Pero las minas son incendiadas por los sandinistas, sus túneles dinamitados, los artículos de venta en los comisariatos confiscados. Los marines siguen muriendo en las selvas nicaragüenses, las listas aparecen a diario en los periódicos norteamericanos y la opinión pública comienza a inquietarse. Los senadores protagonizan acalorados debates en los que se preguntan, por qué si los marines quieren dedicarse a combatir "bandidos", no lo hacen en Chicago, contra Al Capone y sus secuaces. En abril de 1928, el Comité de Relaciones Exteriores de la Cámara del Senado, ordena la comparecencia del Secretario de Marina para que explique sobre las operaciones en Nicaragua y una resolución que adopta ese mismo mes, cuestiona la autoridad del Presidente de los Estados Unidos para mantener tropas de ocupación en aquel país. En New York, en Los Ángeles, en Chicago, en Detroit, comienzan a surgir comités de lucha antiimperialista en favor de la causa de Sandino y se celebran mítines para reunir fondos. El gobierno persigue bajo acusación de ilegalidad a estos comités, que por otra parte han aparecido en Venezuela, en México, en Argentina, en Costa Rica.
Desde Francia, el escritor Henri Barbuse saludaría públicamente a Sandino como "el General de hombres libres"; el Primer Congreso Antiimperialista reunido en Frankfurt en 1928, da pleno respaldo a la lucha nicaragüense en las montañas. En el combate de La Flor junto al río Cuas, cae el Capitán Hunter, USMC, y muchos de sus soldados; en el combate de Illiwás del 7 de agosto, los marines son otra vez derrotados. La resistencia del Ejército Defensor parece imbatible y frente a la presión interna de los Estados Unidos y el clamor internacional que sigue creciendo, la Marina de Guerra da su primer paso atrás: no comprometerá ya a sus hombres en acciones de guerra directas y sólo los utilizará como "asesores técnicos". En adelante, el grueso de la responsabilidad de fuego corresponderá a un ejército local, creado y entrenado por los marines, la Guardia Nacional de Nicaragua, que se funda en diciembre de 1927 mediante un contrato entre los gobiernos de Estados Unidos y Nicaragua, y que entraría en operación un año después. El combate de Cuje del 6 de diciembre de 1928, sería la última "batalla oficial" de las fuerzas de ocupación en Nicaragua, aunque un número posterior de muertos que siguen produciéndose en sus filas, probaría que aquel retiro no sería tan verdadero.

• **EXTRACTO DE DATOS**
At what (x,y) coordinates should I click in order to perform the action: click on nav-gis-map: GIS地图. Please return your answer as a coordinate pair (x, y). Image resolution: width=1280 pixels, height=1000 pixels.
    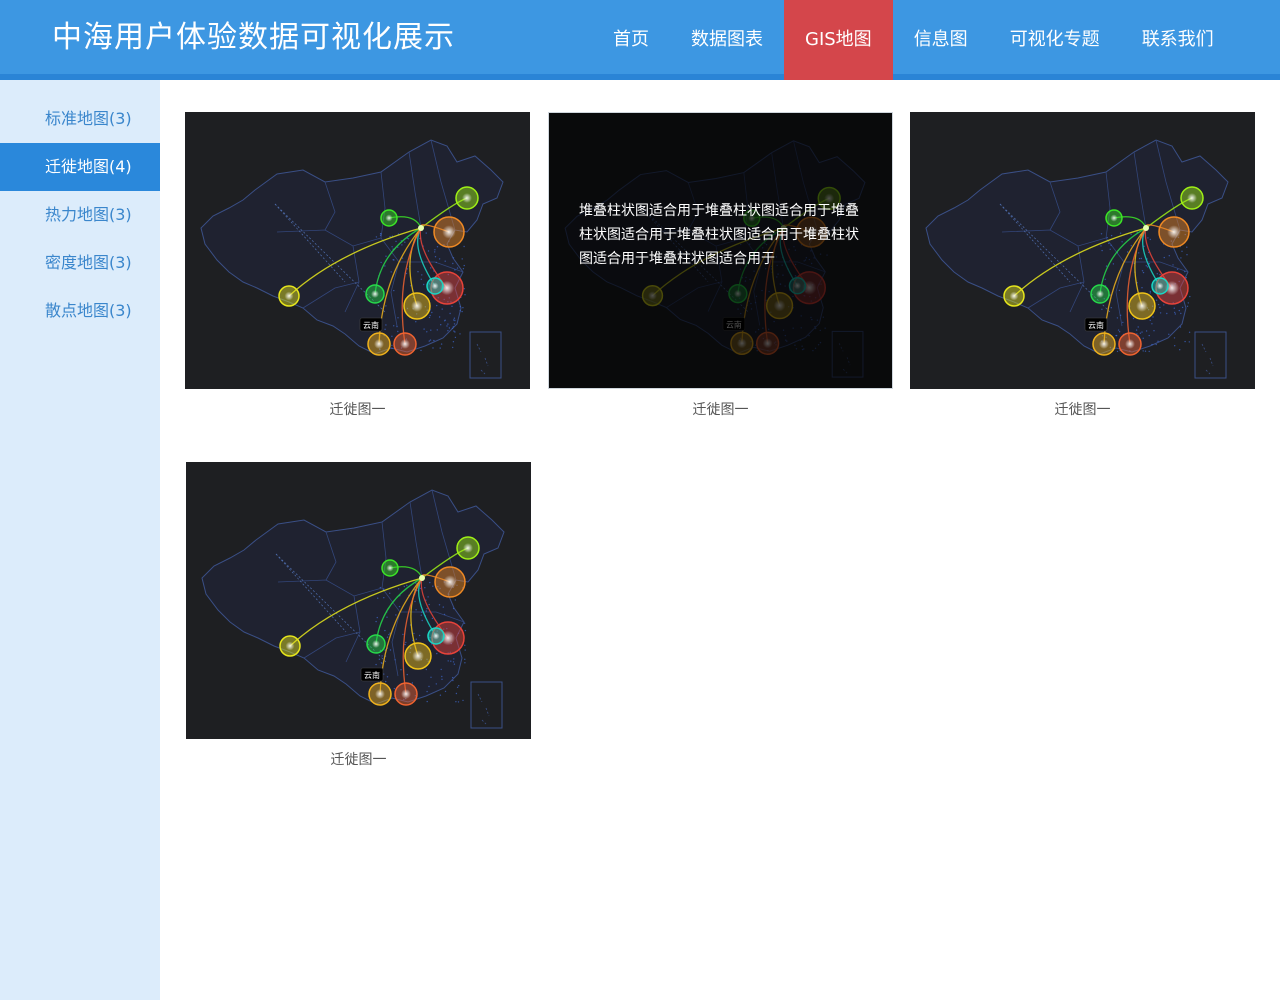
    Looking at the image, I should click on (838, 40).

• **QUÉ HACER**
Responde, según el texto de origen, las siguientes preguntas:
1. ¿En qué mes y año ordena el Comité de Relaciones Exteriores de la Cámara del Senado la comparecencia del Secretario de Marina?
2. ¿Cómo saludó públicamente Henri Barbuse a Sandino?
3. ¿Qué combate sería la última "batalla oficial" de las fuerzas de ocupación en Nicaragua, y en qué fecha ocurrió?

• **SOLUCIÓN DE LA TAREA**
1. En abril de 1928.
2. Como "el General de hombres libres".
3. El combate de Cuje, el 6 de diciembre de 1928.